• **WHAT YOU SHOULD DO**
Can you copy out every one of the lines below word for word, without changing or dropping anything?

• **PROVIDED DATA**
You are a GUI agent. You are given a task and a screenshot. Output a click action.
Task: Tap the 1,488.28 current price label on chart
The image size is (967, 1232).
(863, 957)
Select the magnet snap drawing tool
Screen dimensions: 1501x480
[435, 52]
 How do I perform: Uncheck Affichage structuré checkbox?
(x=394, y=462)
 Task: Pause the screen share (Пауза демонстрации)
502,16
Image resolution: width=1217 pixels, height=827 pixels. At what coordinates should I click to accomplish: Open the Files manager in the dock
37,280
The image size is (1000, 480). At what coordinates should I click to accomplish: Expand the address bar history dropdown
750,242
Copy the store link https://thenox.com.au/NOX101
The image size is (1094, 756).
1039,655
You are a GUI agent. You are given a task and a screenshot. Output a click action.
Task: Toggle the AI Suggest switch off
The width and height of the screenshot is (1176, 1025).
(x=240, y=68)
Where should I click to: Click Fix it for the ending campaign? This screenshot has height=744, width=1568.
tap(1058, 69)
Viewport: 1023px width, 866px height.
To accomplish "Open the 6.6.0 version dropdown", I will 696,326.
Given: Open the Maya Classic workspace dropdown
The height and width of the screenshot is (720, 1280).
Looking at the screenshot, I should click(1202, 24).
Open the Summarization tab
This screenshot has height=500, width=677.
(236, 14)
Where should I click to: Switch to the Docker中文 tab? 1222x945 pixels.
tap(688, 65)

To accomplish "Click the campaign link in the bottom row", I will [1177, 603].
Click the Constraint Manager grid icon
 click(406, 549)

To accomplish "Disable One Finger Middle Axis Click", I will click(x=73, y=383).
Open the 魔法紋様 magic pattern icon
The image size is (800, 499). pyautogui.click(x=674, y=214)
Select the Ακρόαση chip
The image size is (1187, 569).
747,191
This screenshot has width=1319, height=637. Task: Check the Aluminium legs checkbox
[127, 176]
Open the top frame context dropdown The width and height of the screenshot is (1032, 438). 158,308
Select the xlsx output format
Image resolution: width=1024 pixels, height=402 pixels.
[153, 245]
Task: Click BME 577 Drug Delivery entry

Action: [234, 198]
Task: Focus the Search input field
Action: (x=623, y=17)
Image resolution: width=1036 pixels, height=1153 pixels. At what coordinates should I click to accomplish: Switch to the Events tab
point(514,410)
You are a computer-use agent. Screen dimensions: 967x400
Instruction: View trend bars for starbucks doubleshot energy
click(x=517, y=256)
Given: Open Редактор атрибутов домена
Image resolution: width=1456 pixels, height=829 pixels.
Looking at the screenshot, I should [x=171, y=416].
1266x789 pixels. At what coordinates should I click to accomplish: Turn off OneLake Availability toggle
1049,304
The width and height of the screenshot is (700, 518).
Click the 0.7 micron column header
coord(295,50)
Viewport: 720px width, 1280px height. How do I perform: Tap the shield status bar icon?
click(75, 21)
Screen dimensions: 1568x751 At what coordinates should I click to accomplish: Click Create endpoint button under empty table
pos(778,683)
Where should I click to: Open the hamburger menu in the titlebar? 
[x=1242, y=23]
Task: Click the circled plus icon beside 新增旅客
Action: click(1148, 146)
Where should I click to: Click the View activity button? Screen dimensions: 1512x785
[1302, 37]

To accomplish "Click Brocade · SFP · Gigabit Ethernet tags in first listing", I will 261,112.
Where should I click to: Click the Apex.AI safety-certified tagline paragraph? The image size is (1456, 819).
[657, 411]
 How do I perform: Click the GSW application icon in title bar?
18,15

• **IN RESPONSE**
You are a GUI agent. You are given a task and a screenshot. Output a click action.
Task: Tap the 1,488.28 current price label on chart
The image size is (967, 1232).
(863, 957)
Select the magnet snap drawing tool
Screen dimensions: 1501x480
[435, 52]
 How do I perform: Uncheck Affichage structuré checkbox?
(x=394, y=462)
 Task: Pause the screen share (Пауза демонстрации)
502,16
Image resolution: width=1217 pixels, height=827 pixels. At what coordinates should I click to accomplish: Open the Files manager in the dock
37,280
The image size is (1000, 480). At what coordinates should I click to accomplish: Expand the address bar history dropdown
750,242
Copy the store link https://thenox.com.au/NOX101
The image size is (1094, 756).
1039,655
You are a GUI agent. You are given a task and a screenshot. Output a click action.
Task: Toggle the AI Suggest switch off
The width and height of the screenshot is (1176, 1025).
(x=240, y=68)
Where should I click to: Click Fix it for the ending campaign? This screenshot has height=744, width=1568.
tap(1058, 69)
Viewport: 1023px width, 866px height.
To accomplish "Open the 6.6.0 version dropdown", I will 696,326.
Given: Open the Maya Classic workspace dropdown
The height and width of the screenshot is (720, 1280).
Looking at the screenshot, I should click(1202, 24).
Open the Summarization tab
This screenshot has height=500, width=677.
(236, 14)
Where should I click to: Switch to the Docker中文 tab? 1222x945 pixels.
tap(688, 65)

To accomplish "Click the campaign link in the bottom row", I will [1177, 603].
Click the Constraint Manager grid icon
 click(406, 549)

To accomplish "Disable One Finger Middle Axis Click", I will click(x=73, y=383).
Open the 魔法紋様 magic pattern icon
The image size is (800, 499). pyautogui.click(x=674, y=214)
Select the Ακρόαση chip
The image size is (1187, 569).
747,191
This screenshot has width=1319, height=637. Task: Check the Aluminium legs checkbox
[127, 176]
Open the top frame context dropdown The width and height of the screenshot is (1032, 438). 158,308
Select the xlsx output format
Image resolution: width=1024 pixels, height=402 pixels.
[153, 245]
Task: Click BME 577 Drug Delivery entry

Action: [234, 198]
Task: Focus the Search input field
Action: (x=623, y=17)
Image resolution: width=1036 pixels, height=1153 pixels. At what coordinates should I click to accomplish: Switch to the Events tab
point(514,410)
You are a computer-use agent. Screen dimensions: 967x400
Instruction: View trend bars for starbucks doubleshot energy
click(x=517, y=256)
Given: Open Редактор атрибутов домена
Image resolution: width=1456 pixels, height=829 pixels.
Looking at the screenshot, I should [x=171, y=416].
1266x789 pixels. At what coordinates should I click to accomplish: Turn off OneLake Availability toggle
1049,304
The width and height of the screenshot is (700, 518).
Click the 0.7 micron column header
coord(295,50)
Viewport: 720px width, 1280px height. How do I perform: Tap the shield status bar icon?
click(75, 21)
Screen dimensions: 1568x751 At what coordinates should I click to accomplish: Click Create endpoint button under empty table
pos(778,683)
Where should I click to: Open the hamburger menu in the titlebar? 
[x=1242, y=23]
Task: Click the circled plus icon beside 新增旅客
Action: click(1148, 146)
Where should I click to: Click the View activity button? Screen dimensions: 1512x785
[1302, 37]

To accomplish "Click Brocade · SFP · Gigabit Ethernet tags in first listing", I will 261,112.
Where should I click to: Click the Apex.AI safety-certified tagline paragraph? The image size is (1456, 819).
[657, 411]
 How do I perform: Click the GSW application icon in title bar?
18,15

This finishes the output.